The role of Se content in improving anti-tumor activities and its potential mechanism for selenized Artemisia sphaerocephala polysaccharides

Potent Se content-dependent anti-tumor activities of selenized Artemisia sphaerocephala polysaccharides by inhibition of tumor cell growth, and induction of mitochondria and death receptor-mediated apoptosis.
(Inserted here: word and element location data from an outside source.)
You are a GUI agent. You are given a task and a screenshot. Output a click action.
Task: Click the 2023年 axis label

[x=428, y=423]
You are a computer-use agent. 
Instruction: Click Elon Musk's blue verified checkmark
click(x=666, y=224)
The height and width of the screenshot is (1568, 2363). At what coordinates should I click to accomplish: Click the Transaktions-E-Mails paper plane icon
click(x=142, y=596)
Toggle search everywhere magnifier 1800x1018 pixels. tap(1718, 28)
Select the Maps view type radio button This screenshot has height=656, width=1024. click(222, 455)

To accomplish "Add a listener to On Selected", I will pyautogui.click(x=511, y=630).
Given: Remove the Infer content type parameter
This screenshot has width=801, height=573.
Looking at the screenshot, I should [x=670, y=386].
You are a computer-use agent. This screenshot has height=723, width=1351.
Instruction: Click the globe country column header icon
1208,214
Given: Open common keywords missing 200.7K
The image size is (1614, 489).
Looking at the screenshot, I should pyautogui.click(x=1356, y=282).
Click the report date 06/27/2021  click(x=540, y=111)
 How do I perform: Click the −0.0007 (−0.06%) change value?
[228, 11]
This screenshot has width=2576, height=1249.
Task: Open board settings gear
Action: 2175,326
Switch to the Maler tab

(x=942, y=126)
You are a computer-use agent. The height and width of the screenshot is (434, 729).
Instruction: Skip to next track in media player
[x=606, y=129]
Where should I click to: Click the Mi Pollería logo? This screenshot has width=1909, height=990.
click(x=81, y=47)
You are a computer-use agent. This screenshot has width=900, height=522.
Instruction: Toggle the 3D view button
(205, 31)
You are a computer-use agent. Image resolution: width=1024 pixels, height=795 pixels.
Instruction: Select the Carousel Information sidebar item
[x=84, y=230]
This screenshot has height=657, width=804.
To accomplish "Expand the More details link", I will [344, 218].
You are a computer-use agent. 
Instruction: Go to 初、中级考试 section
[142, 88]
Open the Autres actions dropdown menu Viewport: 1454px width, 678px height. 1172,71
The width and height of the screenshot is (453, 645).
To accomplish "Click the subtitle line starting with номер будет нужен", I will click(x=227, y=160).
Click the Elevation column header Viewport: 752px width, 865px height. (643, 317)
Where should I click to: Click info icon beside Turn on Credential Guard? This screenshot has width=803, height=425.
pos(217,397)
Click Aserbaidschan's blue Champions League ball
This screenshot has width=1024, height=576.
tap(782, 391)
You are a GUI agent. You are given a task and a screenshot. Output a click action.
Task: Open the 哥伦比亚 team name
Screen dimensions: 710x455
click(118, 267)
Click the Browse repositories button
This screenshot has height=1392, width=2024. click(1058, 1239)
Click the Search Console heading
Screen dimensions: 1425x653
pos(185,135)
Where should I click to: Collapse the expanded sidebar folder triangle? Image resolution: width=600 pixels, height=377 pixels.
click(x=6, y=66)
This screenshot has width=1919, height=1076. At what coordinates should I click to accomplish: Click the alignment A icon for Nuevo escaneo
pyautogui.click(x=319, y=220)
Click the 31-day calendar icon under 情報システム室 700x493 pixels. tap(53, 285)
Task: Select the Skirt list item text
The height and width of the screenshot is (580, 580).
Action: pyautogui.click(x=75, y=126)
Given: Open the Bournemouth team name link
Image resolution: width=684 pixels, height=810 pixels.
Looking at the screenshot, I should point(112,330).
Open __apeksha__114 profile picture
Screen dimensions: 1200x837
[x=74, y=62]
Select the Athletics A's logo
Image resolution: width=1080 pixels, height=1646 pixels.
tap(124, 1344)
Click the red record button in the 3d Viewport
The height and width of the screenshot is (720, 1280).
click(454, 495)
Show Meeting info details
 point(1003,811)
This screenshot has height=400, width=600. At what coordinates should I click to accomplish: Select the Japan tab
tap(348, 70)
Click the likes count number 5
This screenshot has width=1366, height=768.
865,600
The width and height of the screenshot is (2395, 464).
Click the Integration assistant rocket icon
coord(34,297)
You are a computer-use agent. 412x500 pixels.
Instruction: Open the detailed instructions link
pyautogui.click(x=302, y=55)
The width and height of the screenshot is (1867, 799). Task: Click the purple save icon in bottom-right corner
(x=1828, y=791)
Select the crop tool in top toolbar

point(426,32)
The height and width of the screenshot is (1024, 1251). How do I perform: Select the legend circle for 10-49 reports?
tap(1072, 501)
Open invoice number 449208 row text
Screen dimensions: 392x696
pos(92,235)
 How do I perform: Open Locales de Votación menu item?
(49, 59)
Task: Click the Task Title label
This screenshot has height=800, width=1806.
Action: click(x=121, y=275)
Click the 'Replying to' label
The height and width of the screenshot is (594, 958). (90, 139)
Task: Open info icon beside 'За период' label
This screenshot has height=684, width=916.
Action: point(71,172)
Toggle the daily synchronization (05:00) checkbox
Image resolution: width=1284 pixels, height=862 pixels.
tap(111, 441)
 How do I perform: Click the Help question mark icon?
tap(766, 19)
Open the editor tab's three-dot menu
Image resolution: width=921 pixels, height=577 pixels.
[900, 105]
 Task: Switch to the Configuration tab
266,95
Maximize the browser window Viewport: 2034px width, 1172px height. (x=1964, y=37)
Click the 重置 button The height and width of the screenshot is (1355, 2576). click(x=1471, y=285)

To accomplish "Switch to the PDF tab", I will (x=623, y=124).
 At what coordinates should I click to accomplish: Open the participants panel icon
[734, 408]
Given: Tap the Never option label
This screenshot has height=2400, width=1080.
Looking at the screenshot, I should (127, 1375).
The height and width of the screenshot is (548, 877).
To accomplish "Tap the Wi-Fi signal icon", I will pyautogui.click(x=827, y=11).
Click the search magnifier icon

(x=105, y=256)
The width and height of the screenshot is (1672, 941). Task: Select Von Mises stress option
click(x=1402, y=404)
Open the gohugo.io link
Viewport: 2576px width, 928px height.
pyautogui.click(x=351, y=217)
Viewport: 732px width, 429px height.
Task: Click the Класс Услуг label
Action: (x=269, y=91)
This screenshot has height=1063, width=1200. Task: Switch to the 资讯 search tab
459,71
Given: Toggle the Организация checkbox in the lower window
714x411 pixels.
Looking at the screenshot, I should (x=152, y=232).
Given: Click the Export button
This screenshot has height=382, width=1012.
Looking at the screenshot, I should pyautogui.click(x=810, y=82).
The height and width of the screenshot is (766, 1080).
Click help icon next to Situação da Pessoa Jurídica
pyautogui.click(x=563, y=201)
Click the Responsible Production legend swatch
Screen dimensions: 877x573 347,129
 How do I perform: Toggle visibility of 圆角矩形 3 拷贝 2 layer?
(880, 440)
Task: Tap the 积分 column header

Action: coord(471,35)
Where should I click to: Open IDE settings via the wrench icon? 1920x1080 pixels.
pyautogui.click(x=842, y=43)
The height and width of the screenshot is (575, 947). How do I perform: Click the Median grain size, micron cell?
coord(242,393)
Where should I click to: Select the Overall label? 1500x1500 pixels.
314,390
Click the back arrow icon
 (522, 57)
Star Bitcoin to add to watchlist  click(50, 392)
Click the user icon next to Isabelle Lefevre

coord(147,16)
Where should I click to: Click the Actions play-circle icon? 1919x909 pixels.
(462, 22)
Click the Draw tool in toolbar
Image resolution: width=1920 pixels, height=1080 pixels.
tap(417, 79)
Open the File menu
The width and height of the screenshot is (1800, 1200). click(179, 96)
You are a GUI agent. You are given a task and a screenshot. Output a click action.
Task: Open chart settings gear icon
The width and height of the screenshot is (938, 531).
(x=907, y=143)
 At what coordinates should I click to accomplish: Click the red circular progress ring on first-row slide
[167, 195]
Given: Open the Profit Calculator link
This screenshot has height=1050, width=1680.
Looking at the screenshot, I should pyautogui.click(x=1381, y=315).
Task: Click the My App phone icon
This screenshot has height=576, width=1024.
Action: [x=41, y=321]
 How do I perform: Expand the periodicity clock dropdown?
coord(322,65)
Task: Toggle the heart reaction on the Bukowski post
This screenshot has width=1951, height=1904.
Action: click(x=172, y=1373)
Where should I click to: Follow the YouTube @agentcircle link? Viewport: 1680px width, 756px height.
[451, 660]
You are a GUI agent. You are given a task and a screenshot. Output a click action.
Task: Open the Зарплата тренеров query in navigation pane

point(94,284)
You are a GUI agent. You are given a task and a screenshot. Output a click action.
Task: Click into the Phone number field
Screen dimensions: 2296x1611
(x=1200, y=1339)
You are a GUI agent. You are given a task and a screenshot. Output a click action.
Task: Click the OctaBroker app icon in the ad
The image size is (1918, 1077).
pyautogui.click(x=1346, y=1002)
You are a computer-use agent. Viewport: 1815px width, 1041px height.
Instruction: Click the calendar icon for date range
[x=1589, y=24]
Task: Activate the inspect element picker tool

Drawing an instructive point on the correlation between Se content and anti-tumor effects is helpful to develop Se-polysaccharides with potential anti-tumor activities. In this work, Se content-related anti-tumor activities are assessed in vitro by multiple comparisons among Na ₂SeO ₃, Artemisia sphaerocephala polysaccharide (ASP), and selenized ASP (SeASPs, Se contents 4344–13 030 μg g ⁻¹) synthesized by a chemical modification method. The results suggest that SeASPs exhibit potent anti-proliferation activities against three kinds of tumor cells by inducing apoptosis and cell cycle arrest, which is positively correlated to Se content. Meanwhile, SeASPs display low cytotoxicity against normal cells as compared with Na ₂SeO ₃ and 5-FU. A mitochondrial membrane potential assay and western blotting analysis suggest that the SeASPs induce HepG2 cell apoptosis via mitochondrial and death receptor pathways, which is confirmed by the reduced mitochondrial membrane potential, upregulated Bax/Bcl-2 ratio, promoted Cyt C release, and increased expression level of caspase-3/-9/-8. In an in vivo anti-tumor assay, SeASP with a high Se content (13 030 μg g ⁻¹) also obviously inhibits H22 tumor growth in a dose-dependent manner, and a tumor suppression rate of 45.10% is observed. In addition, the results of ELISA analysis suggest that SeASPs obviously increase the concentration of serum NO, cytokines (IL-1β, IL-6, TNF-α), and Ig-G in a dose-dependent manner as compared with the control and ASP group. It could be concluded that adjusting the Se content might be an effective approach to improve the anti-tumor activities of Se-polysaccharides.